Und fühlen wir uns nicht oftmals „genötigt“, Erwartungen von anderen zu erfüllen? Dass es sich dabei nicht selten lediglich um vermeintliche Erwartungen handelt, die in unserem eigenen Kopf entstehen und die gar nicht real sind, spielt für unser Gefühlsleben keine Rolle. Unser Unterbewusstsein unterscheidet nicht zwischen Wahrheit und Vorstellung, richtig oder falsch.
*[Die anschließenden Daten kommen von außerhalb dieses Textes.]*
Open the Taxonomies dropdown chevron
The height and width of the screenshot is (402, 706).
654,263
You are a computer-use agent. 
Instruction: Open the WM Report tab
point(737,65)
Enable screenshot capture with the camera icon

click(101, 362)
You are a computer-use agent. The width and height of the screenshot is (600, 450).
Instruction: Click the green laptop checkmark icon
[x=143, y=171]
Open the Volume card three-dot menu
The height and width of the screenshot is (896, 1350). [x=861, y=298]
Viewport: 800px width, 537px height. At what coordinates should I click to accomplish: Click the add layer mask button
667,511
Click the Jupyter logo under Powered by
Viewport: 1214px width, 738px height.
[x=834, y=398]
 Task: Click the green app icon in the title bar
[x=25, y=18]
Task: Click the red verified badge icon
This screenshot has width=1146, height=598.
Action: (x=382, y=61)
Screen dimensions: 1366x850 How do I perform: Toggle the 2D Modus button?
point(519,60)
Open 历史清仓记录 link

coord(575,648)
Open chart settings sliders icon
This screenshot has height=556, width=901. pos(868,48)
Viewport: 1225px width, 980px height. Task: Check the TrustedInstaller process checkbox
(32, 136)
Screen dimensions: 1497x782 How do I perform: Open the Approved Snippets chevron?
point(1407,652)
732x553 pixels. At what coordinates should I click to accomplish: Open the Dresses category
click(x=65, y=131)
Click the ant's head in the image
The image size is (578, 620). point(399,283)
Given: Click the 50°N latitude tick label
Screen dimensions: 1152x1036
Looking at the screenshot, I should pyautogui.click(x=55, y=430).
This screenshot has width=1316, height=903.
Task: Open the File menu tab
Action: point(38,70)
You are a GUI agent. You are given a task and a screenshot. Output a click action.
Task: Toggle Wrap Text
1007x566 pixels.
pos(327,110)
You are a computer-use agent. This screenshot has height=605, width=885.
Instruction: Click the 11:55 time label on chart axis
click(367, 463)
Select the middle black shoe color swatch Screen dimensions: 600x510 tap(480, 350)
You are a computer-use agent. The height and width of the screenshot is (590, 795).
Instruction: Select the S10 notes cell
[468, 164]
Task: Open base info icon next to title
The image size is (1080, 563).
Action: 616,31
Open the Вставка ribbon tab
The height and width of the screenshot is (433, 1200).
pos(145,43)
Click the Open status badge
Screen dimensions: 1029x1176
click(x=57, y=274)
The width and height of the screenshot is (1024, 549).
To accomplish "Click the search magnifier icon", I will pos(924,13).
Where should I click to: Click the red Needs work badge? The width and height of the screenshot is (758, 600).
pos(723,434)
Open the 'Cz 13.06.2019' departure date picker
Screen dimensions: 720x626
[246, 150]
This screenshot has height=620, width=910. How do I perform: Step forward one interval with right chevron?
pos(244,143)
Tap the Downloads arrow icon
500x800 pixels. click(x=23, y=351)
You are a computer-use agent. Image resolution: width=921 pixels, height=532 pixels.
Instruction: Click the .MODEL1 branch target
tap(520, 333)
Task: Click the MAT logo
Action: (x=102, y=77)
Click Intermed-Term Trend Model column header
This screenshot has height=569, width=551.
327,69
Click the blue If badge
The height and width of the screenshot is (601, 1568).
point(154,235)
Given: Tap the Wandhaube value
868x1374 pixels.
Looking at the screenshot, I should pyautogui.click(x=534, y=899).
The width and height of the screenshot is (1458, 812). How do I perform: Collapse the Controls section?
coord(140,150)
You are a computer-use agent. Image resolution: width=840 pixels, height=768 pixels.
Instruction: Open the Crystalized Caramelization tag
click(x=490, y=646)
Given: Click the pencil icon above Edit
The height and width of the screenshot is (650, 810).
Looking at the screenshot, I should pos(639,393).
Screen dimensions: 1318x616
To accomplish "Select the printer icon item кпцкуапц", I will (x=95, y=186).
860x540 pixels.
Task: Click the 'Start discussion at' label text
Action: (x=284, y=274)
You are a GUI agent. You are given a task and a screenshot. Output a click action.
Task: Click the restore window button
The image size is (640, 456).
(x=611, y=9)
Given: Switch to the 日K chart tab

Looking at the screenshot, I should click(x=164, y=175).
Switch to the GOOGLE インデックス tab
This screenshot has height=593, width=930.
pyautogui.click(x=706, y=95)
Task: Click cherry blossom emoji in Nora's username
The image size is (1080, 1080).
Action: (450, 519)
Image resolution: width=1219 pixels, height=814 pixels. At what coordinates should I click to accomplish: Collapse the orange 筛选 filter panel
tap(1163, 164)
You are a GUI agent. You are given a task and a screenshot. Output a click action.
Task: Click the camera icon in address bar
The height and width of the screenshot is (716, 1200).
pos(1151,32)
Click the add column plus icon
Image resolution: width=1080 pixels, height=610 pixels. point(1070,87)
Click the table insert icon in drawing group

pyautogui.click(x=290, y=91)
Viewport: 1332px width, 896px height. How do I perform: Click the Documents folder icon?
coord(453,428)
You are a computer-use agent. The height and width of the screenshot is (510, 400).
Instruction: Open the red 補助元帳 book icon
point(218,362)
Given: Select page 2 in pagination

Es nimmt ein Gefühl wahr und erzeugt die entsprechende Emotion.

„Das größte Hindernis des Lebens ist die Erwartung, die vom Morgen abhängt.“

(Seneca, Vom glückseligen Leben) 

Dieses „Morgen“ von Seneca ist für mich alles, was ausserhalb von uns, also ausserhalb unserer „Angelegenheit“ stattfindet und sich somit ausserhalb unseres Einflusses befindet. Wenn sich dieses „Aussen“ also anders verhält, als wir es erwarten, sind Enttäuschungen vorprogrammiert.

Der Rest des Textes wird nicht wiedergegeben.